### Set task A:
Revise the salad text, giving everything from "Alright, I hope" down to "traditional balsamic vinegar." again with "balsamic vinegar" changed to "sherry vinegar".

### Text segment:
********************

Caprese Salad with a Balsamic Reduction


Alright, I hope everyone is ready for the best salad that has ever been created! It’s easily the simplest, tastiest, most addicting salad that you’ll probably ever try. Oh man, I sincerely hope you’ve had this before. If you haven’t, please let me know so I can unfriend you.

It’s been a long time coming, getting this on the blog. I’ve made it numerous times and had multiple opportunities to document and create a post. But there’s always one thing that stopped me… The balsamic reduction.

Not because it’s complicated, I mean truly, it has to be one of the simplest, most delicious secrets of the kitchen. I think I’ve been avoiding it because balsamic vinegar is kind of a big deal. One would think all condiments are created equal. But as it turns out, balsamic vinegar is so important, there are laws regulating what can be called traditional balsamic vinegar.

See, that’s where my struggle lies. A simple sauce deriving from a complex creation. If you’ve had it or you’re just curious, you deserve to know the truth. If you think you can go on living the rest of your life as you know it without learning how it’s done, then I’m not here to change your mind. I won’t even shove the information in your face. Why?

Because what if I told you you had a choice?

********************

### The data:
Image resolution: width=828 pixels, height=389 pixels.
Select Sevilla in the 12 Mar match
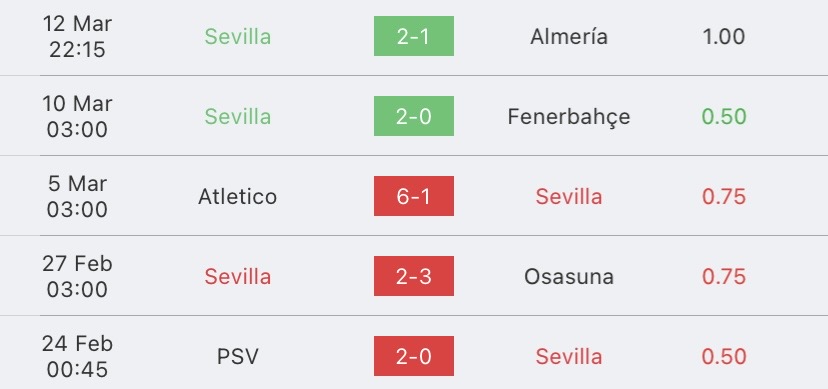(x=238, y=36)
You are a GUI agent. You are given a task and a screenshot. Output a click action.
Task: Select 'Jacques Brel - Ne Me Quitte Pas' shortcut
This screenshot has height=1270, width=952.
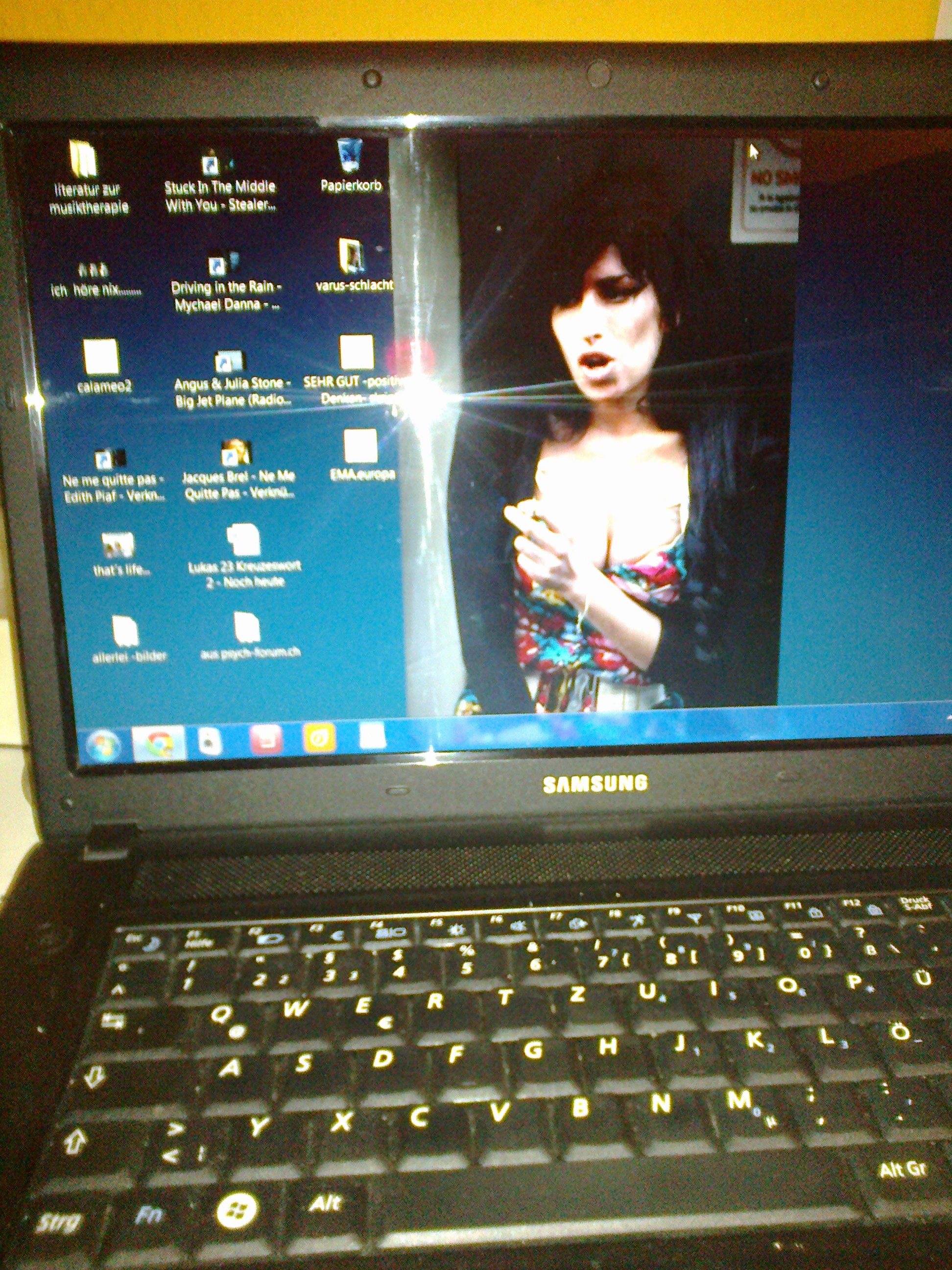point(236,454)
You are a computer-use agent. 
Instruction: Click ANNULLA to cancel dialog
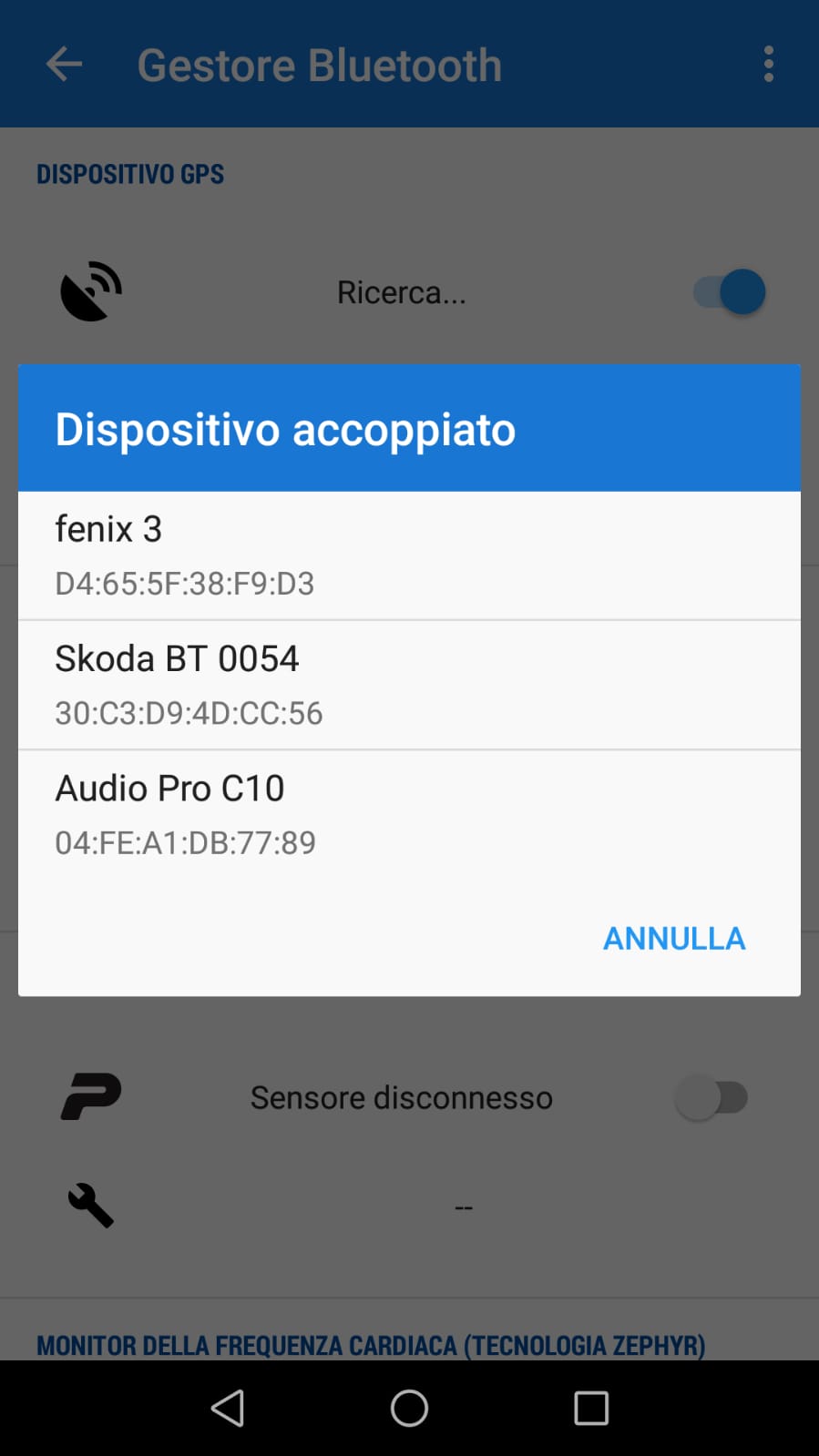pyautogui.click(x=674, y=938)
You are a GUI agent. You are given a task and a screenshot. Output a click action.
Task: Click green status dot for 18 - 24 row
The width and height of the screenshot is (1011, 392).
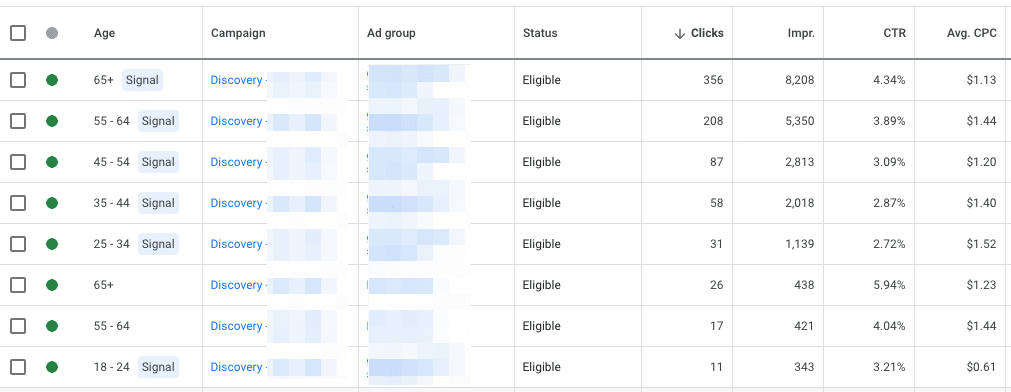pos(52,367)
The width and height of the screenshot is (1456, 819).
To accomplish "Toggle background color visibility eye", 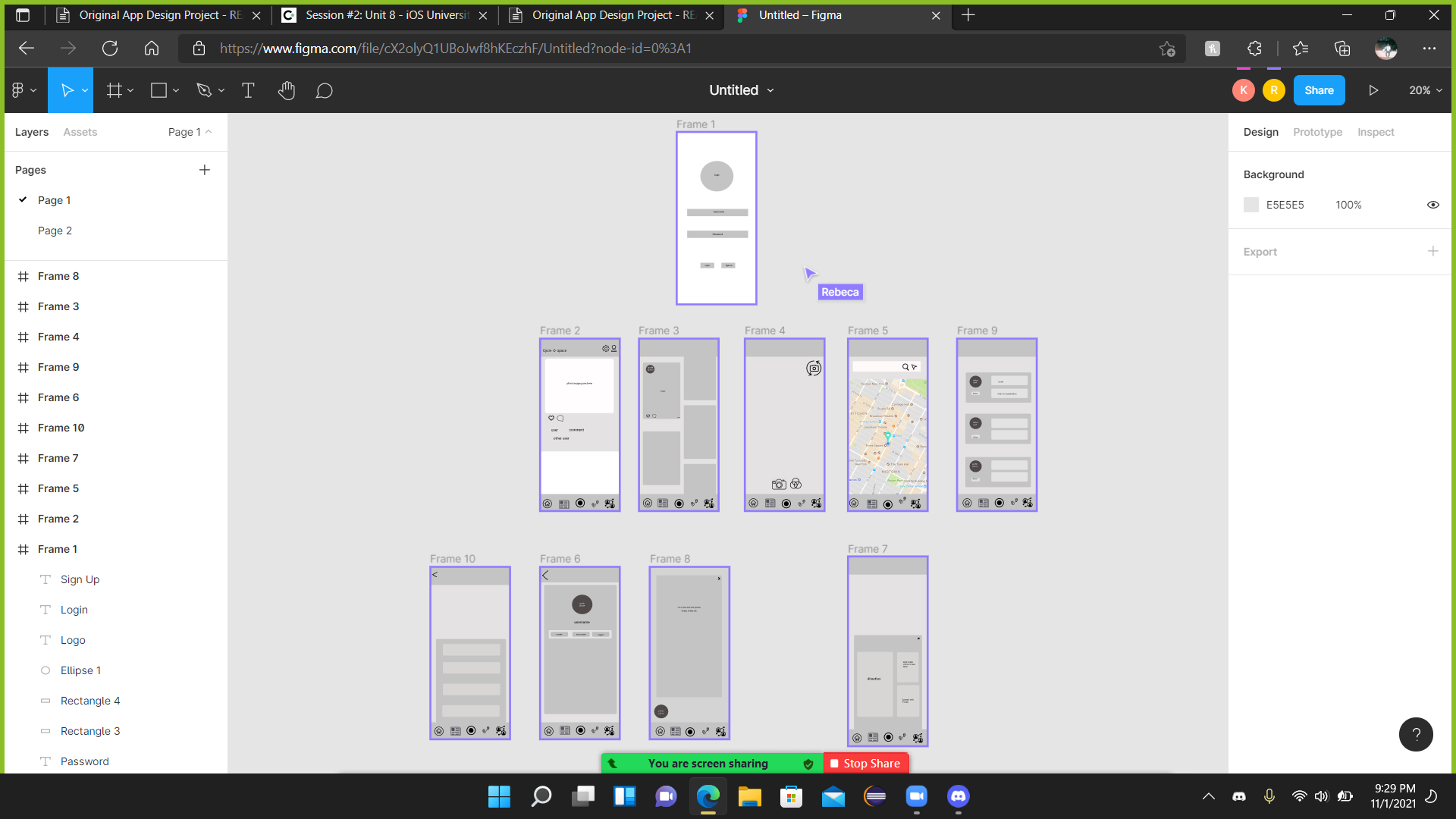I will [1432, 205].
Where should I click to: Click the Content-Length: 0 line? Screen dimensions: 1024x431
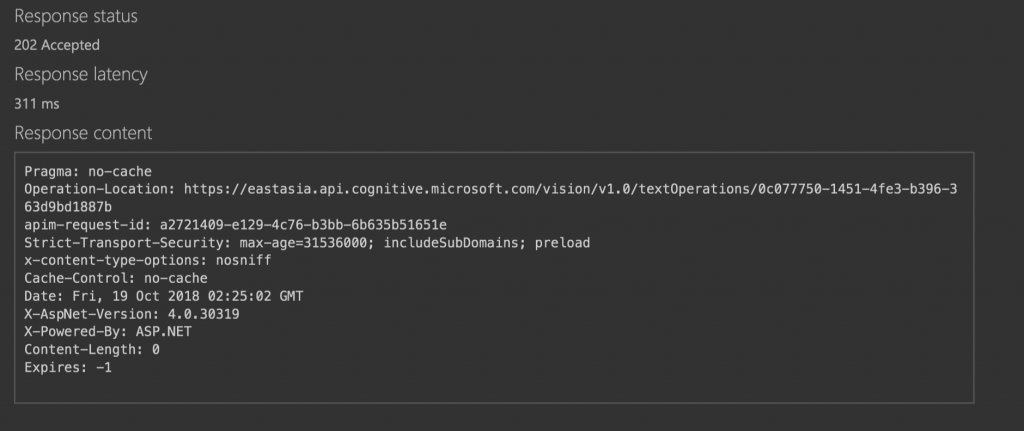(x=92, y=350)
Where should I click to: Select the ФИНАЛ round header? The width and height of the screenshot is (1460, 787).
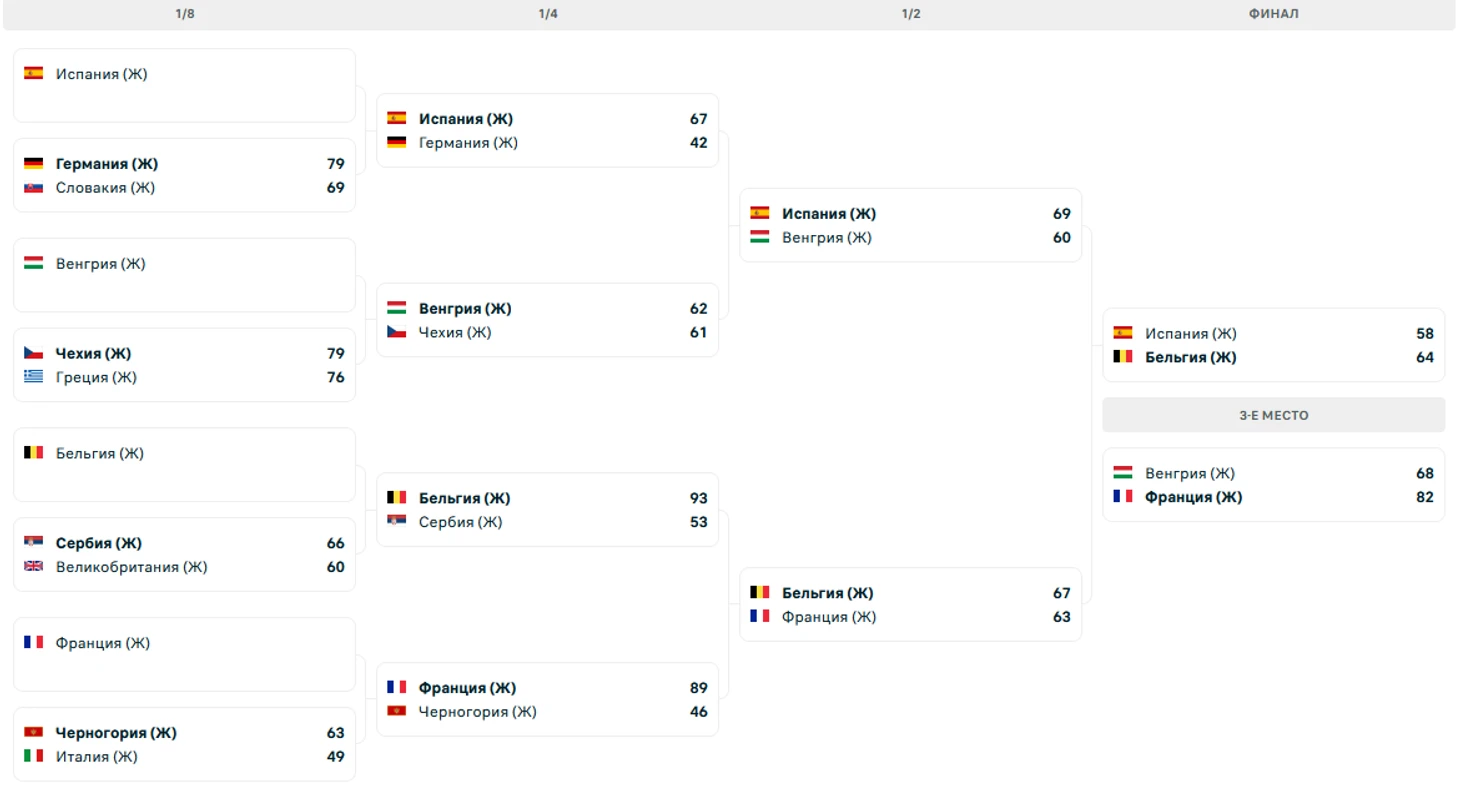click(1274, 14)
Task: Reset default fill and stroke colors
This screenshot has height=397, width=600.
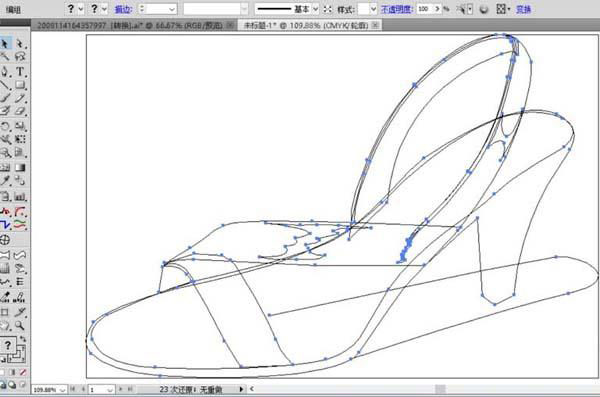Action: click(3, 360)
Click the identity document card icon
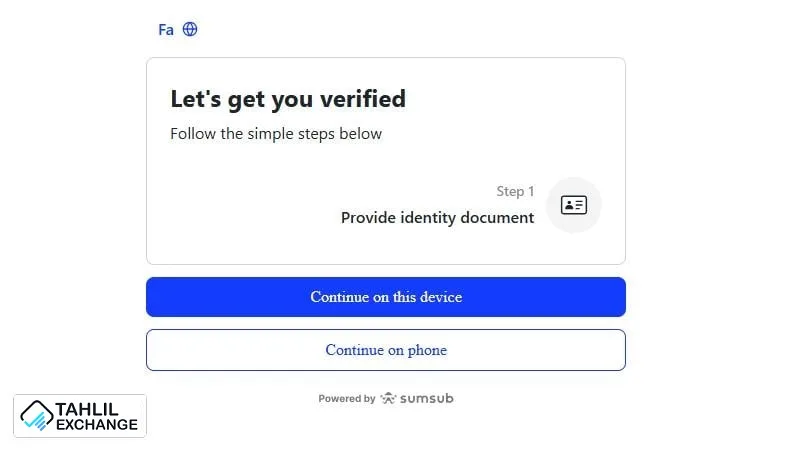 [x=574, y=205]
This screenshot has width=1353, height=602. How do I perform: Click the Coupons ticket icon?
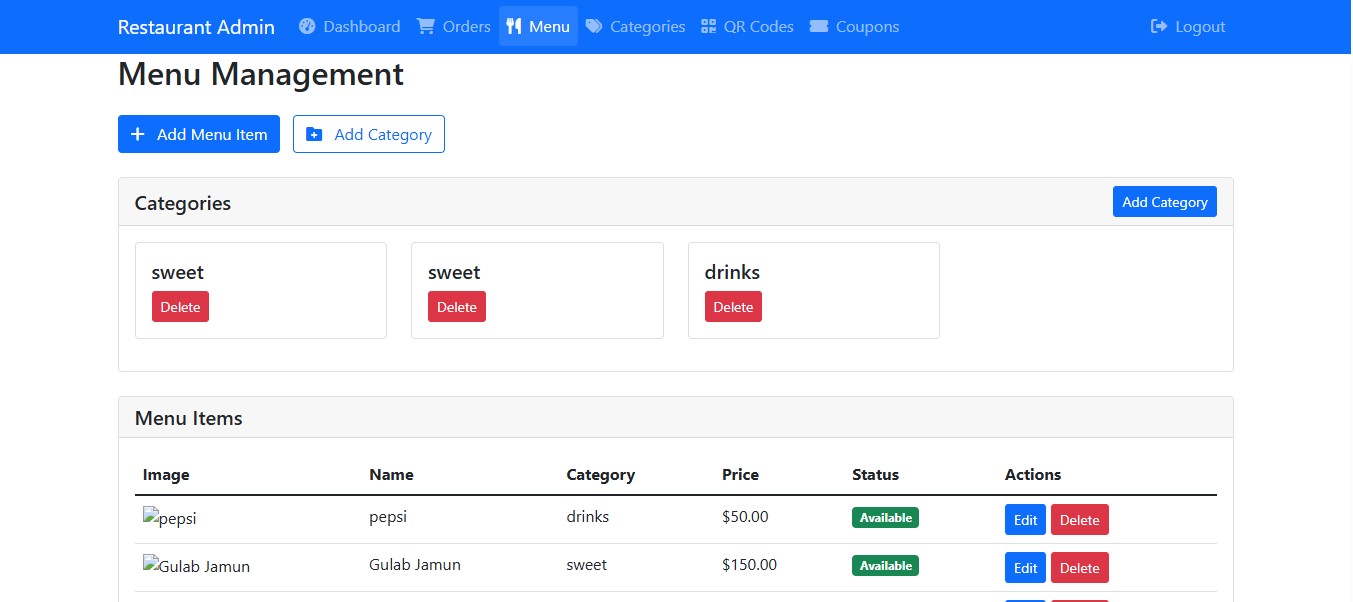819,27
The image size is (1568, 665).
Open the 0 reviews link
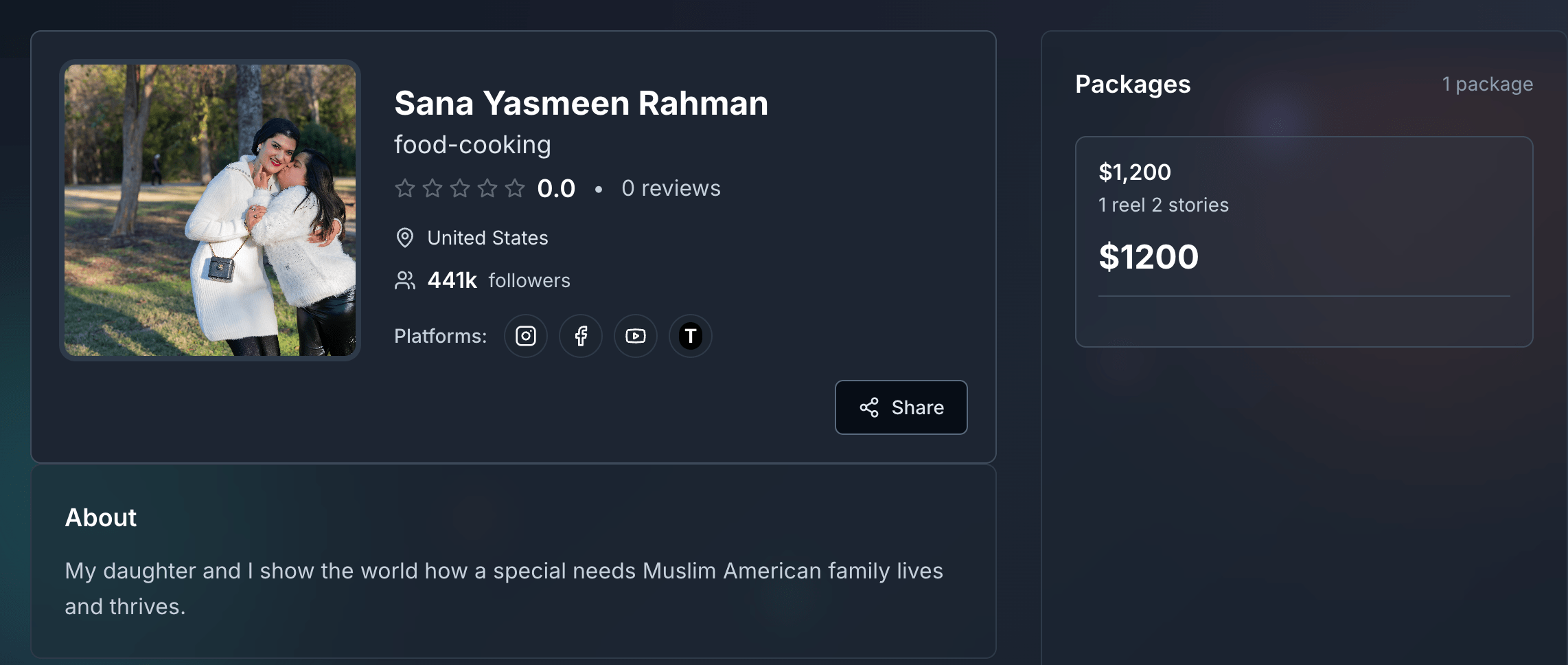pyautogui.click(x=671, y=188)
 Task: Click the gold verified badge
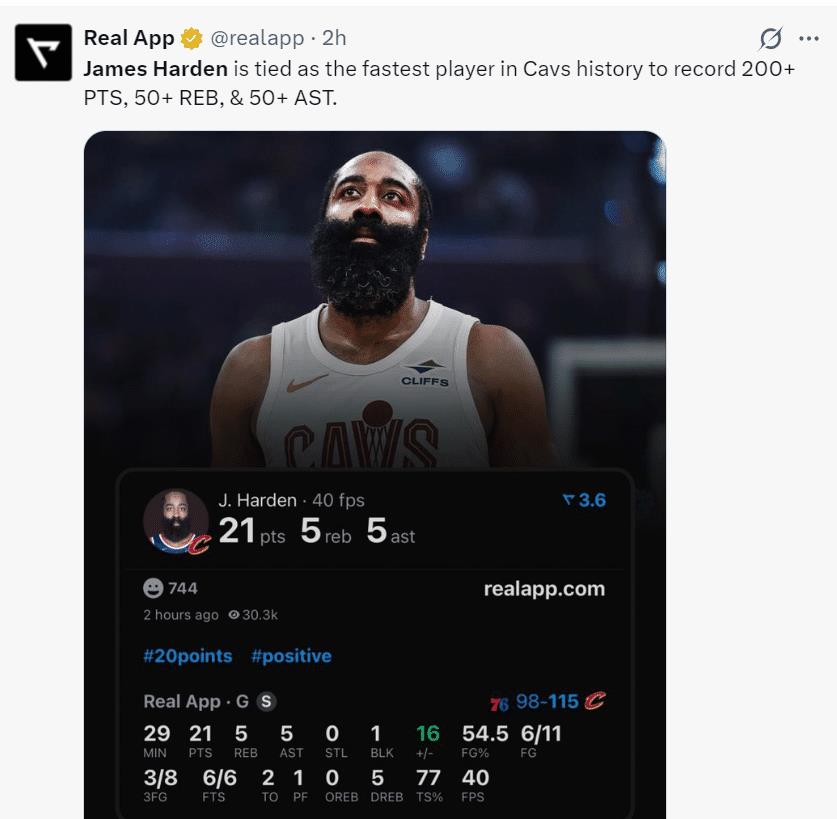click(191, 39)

********************

### Set task B:
Retype the records from their start down to the line containing "pos(52,367)", and leave the pictures out.

### Exercise output A:
Alright, I hope everyone is ready for the best salad that has ever been created! It’s easily the simplest, tastiest, most addicting salad that you’ll probably ever try. Oh man, I sincerely hope you’ve had this before. If you haven’t, please let me know so I can unfriend you.

It’s been a long time coming, getting this on the blog. I’ve made it numerous times and had multiple opportunities to document and create a post. But there’s always one thing that stopped me… The balsamic reduction.

Not because it’s complicated, I mean truly, it has to be one of the simplest, most delicious secrets of the kitchen. I think I’ve been avoiding it because sherry vinegar is kind of a big deal. One would think all condiments are created equal. But as it turns out, sherry vinegar is so important, there are laws regulating what can be called traditional sherry vinegar.

### Exercise output B:
Image resolution: width=828 pixels, height=389 pixels.
Select Sevilla in the 12 Mar match
(x=238, y=36)
You are a GUI agent. You are given a task and a screenshot. Output a click action.
Task: Select 'Jacques Brel - Ne Me Quitte Pas' shortcut
This screenshot has height=1270, width=952.
point(236,454)
You are a computer-use agent. 
Instruction: Click ANNULLA to cancel dialog
pyautogui.click(x=674, y=938)
You are a GUI agent. You are given a task and a screenshot. Output a click action.
Task: Click green status dot for 18 - 24 row
The width and height of the screenshot is (1011, 392).
pos(52,367)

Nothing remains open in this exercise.